_AIM OF THE TASK_
In the reflection on Zechariah and Elizabeth below, turn the paragraph beginning "All of this would have been terribly important" into a short bulleted list that keeps its main facts.

_SUPPLIED TEXT_

We are told that in his silence, Zechariah ponders things. We learn that seeing his silence, the crowds are convinced that something powerful has taken place, which really ought to be a lesson for all of us who feel like the only thing we have to offer as evidence of faith is more words. Finally, Elizabeth thanks God and relishes the chance that she is given by God to be a mother. (Plus, she gets five or six months of a blissfully silent husband to cherish, too!) Things are changing. When it seemed like all was lost, hope is reborn—in God’s own way and in God’s own time.
All of this would have been terribly important to Luke’s readers for one simple reason. John the Baptist and Jesus of Nazareth were so linked to one another in their adult lives. In fact, John, himself, had a lot of followers. Both would live their faith. At points their lives and their followers would intersect. Both would die terrible deaths at the hands of the authorities. Luke makes the suggestion here to the followers of John and the followers of Jesus that they were linked from the start and that this connection was the work of God. When it comes to John and Jesus, it’s not a matter of either/or. Rather, it is a matter of both/and. John is essential to preparing the way for Jesus.
So, we are invited to see that faithful people can be challenged to live with broken dreams. We are reminded that sacred things can happen in the most unexpected places (like the holiest place in the temple!). We get a lesson on what to do in the face of mystery and good news: stop arguing with what’s real, learn that silence sometimes speaks more profoundly than words and relish the unexpected when it arrives. (And, of course, we can pause and enjoy the fact that Luke is pointing out that the unexpected news is that this elderly couple is expecting!)
Here’s the final thing, though. As faithful people, Zechariah and Elizabeth would have been steeped in the stories of faith, the stories that had been told for generations. Luke’s readers would have been steeped in those stories, too. Because of this, what everyone involved would have heard in this moment with this elderly couple would have been a resonance with the foundational story of Abraham and Sarah. Like Zechariah and Elizabeth, Abraham and Sarah had spent their lives being blessed in many ways but with broken hearts because they could not have a child of their own. This was considered a curse from God in a world that had almost no medical understanding. On the day when Abraham and Sarah are told that they are going to have a child, they burst out laughing—which is not the normal way that most people respond in God’s presence. In fact, they name their son, “Isaac,” which means laughter. It’s hard, when you take that story to heart, to not imagine the age lines around Abraham and Sarah’s eyes not only bending with those smiles but filling with streaming tears in the face of that good news.
There is an old saying about “Letting go and letting God.” It might seem trite but it’s true. When we let go of how things would work if we were God and let God be God, sometimes God surprises us. The thing we thought would never happen, happens. The wound that we thought would never heal, heals. What never made sense to us about our lives starts to come together. As it comes together, we ponder things. We relish what’s happening. Then we realize the bigger point—that this is how God’s worked in life all along!

_GIVEN MATERIAL_

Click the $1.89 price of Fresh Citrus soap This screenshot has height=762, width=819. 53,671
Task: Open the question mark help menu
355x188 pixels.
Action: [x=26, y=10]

_REPLY TO THE EXERCISE_
- This mattered to Luke's readers because John the Baptist and Jesus of Nazareth were closely linked in their adult lives.
- John had many followers of his own.
- Both men lived their faith, and at points their lives and followers crossed paths.
- Both died terrible deaths at the hands of the authorities.
- Luke suggests to both groups of followers that the two were linked from the start and that God made this connection.
- It is not a matter of either/or but of both/and: John is essential to preparing the way for Jesus.